WORK TASK: Copy out each line containing "input" from the entries below.

DATA EXCERPTS:
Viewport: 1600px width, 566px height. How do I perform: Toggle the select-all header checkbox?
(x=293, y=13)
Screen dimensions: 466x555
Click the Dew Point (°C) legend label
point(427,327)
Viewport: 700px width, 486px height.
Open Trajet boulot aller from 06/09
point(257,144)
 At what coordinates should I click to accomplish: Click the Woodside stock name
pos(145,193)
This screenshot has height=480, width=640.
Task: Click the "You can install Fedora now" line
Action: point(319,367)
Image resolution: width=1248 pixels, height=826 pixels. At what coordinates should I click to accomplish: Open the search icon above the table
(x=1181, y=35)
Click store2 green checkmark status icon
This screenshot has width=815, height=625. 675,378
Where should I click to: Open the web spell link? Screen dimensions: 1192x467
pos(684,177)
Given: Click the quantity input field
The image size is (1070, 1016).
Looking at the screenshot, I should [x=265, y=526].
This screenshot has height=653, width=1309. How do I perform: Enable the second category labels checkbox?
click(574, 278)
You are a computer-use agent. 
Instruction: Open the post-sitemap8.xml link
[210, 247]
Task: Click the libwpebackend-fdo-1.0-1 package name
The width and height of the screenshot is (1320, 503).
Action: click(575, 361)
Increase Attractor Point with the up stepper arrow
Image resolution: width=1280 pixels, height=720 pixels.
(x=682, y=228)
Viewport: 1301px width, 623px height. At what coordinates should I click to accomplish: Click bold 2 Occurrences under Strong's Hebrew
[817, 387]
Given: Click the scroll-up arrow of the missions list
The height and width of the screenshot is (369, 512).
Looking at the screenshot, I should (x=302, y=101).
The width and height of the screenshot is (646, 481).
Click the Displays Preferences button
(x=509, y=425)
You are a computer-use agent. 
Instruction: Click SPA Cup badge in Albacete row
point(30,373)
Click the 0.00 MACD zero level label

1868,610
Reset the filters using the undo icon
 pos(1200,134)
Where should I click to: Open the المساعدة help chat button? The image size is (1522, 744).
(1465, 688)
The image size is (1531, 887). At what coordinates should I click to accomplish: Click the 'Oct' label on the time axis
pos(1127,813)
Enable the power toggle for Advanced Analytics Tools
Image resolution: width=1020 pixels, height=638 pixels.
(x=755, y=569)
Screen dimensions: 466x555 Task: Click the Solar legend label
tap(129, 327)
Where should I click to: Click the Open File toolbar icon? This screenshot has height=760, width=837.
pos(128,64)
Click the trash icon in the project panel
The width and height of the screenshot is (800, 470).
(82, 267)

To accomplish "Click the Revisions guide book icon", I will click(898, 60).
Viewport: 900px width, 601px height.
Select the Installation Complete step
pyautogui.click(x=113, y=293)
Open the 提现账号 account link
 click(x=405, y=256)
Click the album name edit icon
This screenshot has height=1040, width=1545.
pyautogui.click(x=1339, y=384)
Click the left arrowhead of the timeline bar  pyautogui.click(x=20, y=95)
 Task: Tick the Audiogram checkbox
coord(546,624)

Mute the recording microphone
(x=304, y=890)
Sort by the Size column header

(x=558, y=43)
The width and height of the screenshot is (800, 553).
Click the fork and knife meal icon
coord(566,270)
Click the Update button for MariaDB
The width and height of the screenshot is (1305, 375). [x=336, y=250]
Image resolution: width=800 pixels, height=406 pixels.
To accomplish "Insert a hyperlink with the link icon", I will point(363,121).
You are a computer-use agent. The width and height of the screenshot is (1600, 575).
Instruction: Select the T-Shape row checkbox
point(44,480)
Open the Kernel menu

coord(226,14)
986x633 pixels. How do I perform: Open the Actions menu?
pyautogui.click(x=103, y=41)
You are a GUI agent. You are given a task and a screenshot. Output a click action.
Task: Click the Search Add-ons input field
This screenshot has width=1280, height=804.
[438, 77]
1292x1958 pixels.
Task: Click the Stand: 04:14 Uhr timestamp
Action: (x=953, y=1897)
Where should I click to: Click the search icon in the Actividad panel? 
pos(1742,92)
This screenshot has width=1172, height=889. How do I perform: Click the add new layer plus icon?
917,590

RESPONSE:
Given: Click the quantity input field
Task: Click the Search Add-ons input field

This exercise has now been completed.